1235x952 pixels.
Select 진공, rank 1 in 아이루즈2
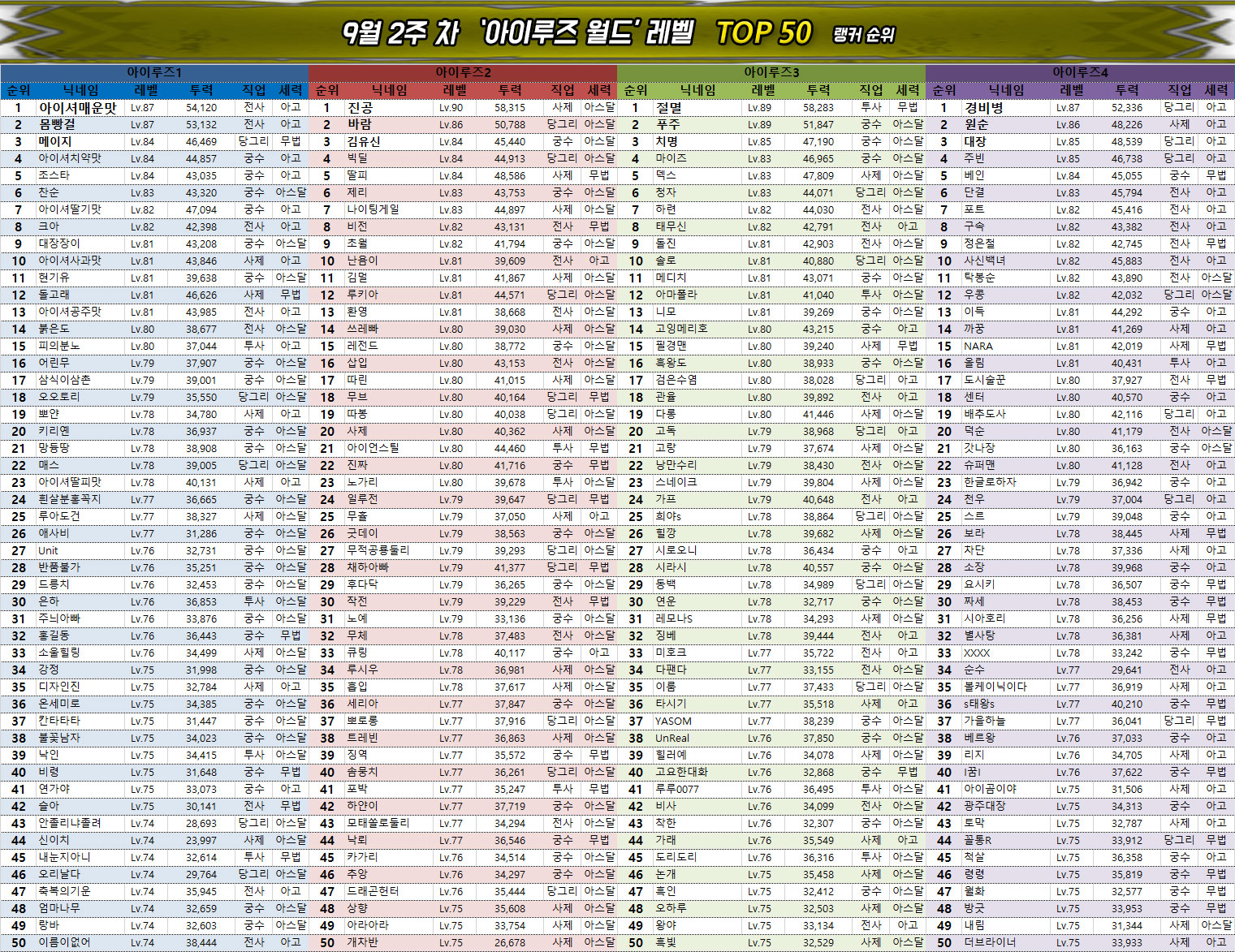click(361, 107)
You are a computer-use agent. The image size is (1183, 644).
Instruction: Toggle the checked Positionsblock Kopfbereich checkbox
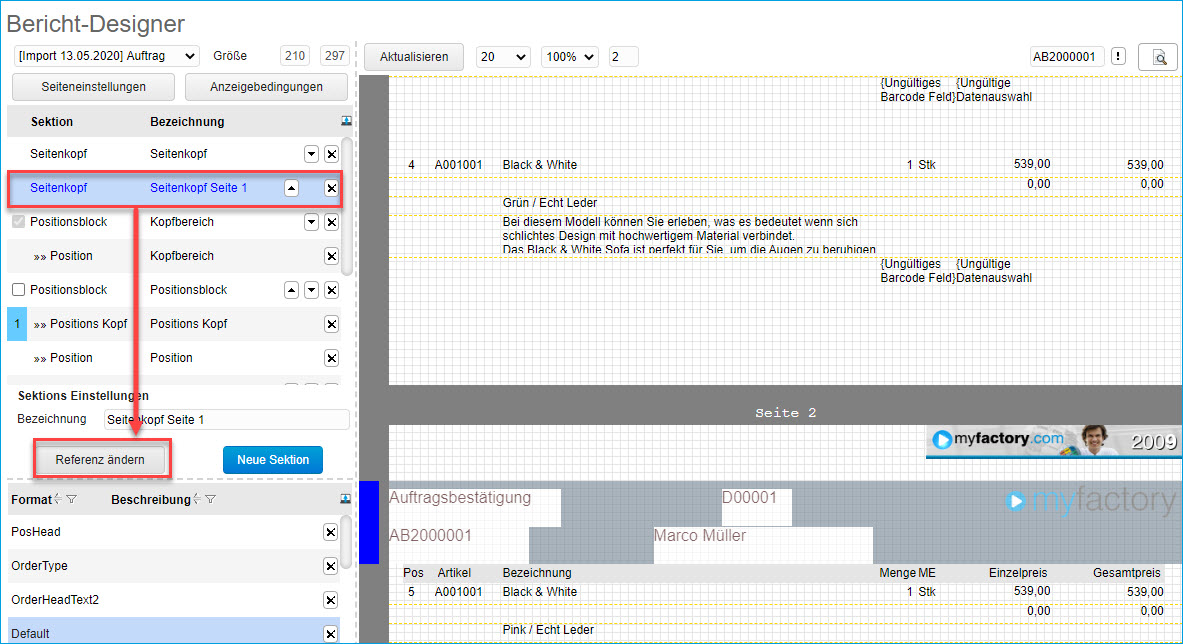[x=18, y=222]
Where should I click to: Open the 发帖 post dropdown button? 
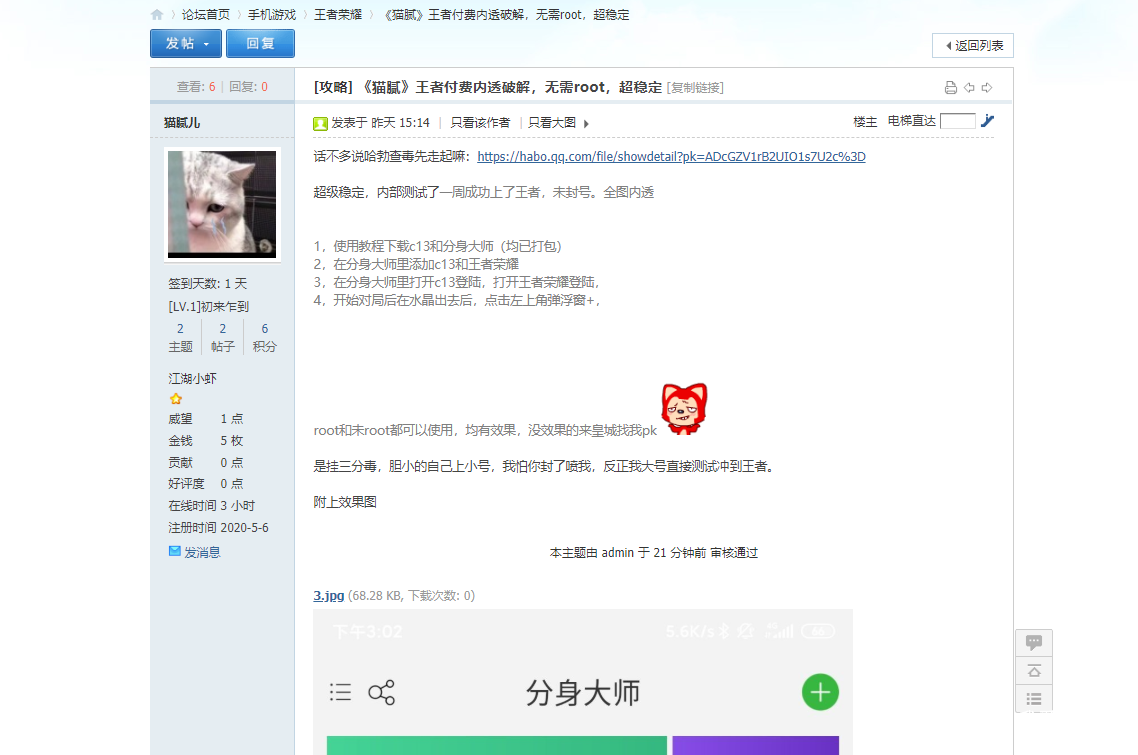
****
Your instructions: Please print exactly the lines from the line containing "Select 진공, rank 1 in 아이루즈2" through the end of the records above, both included, leaving out every picture.

Output:
Select 진공, rank 1 in 아이루즈2
click(361, 107)
You are a computer-use agent. The image size is (1183, 644).
Instruction: Toggle the checked Positionsblock Kopfbereich checkbox
[x=18, y=222]
Where should I click to: Open the 发帖 post dropdown button? 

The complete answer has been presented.